Bias in Medical Studies in the Age of Large-Scale Models
Ehsan Adeli
February 22, 2023, Wednesday, 3:00 PM - 4:00 PM EST
The presence of confounding effects is inarguably one of the most critical challenges in medical applications. They influence both input (e.g., neuroimages) and the output (e.g., diagnosis or clinical score) variables and may cause spurious associations when not properly controlled for. Confounding effect removal is particularly difficult for a wide range of state-of-the-art prediction models, including deep learning methods. These methods operate directly on images and extract features in an end-to-end manner. This prohibits removing confounding effects by traditional statistical analysis, which often requires precomputed features (image measurements). In this talk, I will present methods to learn confounder-invariant discriminative features and novel normalization techniques to remove confounding and bias effects while training neural networks
Dr. Ehsan Adeli is an Assistant Professor (Clinical Educator Line) at Stanford University, School of Medicine, Department of Psychiatry and Behavioral Sciences, Computational Neuroscience (CNS) Lab. He is also affiliated with the Computer Science Department, Stanford AI Lab (SAIL), Stanford Vision and Learning (SVL) and the Stanford Partnership in AI-Assisted Care (PAC). HE is an Executive Co-Director of Stanford AGILE (Advancing technoloGy for fraIlty and LongEvity) Consortium funded by the Gordon and Betty Moore Foundation.

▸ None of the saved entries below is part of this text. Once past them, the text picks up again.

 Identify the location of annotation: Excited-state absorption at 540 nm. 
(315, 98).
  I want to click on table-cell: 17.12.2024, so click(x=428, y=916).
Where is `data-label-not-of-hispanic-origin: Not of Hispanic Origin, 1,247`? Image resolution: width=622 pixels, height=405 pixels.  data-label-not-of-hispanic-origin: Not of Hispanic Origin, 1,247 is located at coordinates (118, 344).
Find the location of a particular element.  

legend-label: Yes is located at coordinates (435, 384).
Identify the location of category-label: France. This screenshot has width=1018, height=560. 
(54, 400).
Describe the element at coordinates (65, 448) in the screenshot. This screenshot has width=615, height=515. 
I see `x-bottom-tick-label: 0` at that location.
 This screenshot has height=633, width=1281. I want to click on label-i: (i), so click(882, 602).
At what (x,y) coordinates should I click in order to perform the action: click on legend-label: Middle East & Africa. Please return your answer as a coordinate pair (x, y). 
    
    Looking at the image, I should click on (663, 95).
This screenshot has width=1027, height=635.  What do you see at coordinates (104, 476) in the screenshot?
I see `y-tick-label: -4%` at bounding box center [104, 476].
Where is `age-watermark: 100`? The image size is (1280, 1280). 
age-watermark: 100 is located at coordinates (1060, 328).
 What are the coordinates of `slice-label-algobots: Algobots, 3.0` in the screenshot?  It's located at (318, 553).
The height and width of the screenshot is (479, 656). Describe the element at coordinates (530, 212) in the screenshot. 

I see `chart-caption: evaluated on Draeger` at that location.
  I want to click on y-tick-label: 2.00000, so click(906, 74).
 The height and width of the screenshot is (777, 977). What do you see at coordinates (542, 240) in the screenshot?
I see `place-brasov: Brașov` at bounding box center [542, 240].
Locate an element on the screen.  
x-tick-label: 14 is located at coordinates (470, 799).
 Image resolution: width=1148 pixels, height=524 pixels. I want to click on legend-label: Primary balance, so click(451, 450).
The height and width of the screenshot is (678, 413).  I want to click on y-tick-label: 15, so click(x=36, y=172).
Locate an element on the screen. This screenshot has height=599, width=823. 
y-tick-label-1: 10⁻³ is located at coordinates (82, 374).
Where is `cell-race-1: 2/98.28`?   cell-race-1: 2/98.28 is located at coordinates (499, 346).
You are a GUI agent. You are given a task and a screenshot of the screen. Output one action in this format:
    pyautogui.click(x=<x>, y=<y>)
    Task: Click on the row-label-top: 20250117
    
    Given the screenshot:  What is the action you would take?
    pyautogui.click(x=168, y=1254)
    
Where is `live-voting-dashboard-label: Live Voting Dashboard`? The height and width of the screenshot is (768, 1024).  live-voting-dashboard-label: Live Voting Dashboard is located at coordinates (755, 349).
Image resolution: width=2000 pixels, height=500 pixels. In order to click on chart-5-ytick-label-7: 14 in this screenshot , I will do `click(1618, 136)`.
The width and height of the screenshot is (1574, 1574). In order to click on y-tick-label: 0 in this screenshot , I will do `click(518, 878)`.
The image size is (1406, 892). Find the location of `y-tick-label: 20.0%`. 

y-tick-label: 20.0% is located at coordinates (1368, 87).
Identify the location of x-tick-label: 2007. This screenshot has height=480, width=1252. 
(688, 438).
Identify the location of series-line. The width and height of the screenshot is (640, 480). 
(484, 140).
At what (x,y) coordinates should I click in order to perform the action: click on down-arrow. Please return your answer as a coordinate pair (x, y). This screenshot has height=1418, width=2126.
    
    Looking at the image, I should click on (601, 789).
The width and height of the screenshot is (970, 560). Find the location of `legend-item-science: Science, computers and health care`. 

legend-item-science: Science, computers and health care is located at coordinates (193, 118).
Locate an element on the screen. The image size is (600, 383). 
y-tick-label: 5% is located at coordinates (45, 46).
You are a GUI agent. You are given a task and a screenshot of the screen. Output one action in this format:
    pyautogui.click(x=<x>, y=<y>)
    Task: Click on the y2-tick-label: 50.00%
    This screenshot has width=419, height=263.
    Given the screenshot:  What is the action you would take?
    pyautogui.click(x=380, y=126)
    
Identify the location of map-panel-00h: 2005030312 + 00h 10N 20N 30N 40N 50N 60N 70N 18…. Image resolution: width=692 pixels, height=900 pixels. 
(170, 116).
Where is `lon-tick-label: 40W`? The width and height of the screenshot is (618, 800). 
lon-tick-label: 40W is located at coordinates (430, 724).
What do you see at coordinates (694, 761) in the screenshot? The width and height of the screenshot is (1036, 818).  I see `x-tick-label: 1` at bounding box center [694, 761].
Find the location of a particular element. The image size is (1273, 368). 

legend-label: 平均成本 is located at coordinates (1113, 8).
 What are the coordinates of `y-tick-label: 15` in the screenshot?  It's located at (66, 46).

His research lies at the intersection of machine learning, computer vision, healthcare, and computational neuroscience. He works on automatic analysis of human activities and behaviors from videos and connecting how humans perform actions to the brain by analyzing magnetic resonance images (MRIs). He explores explainable machine learning algorithms for understanding the underlying factors of neurodegenerative and neuropsychiatric diseases on the brain as well as their ramifications for everyday life.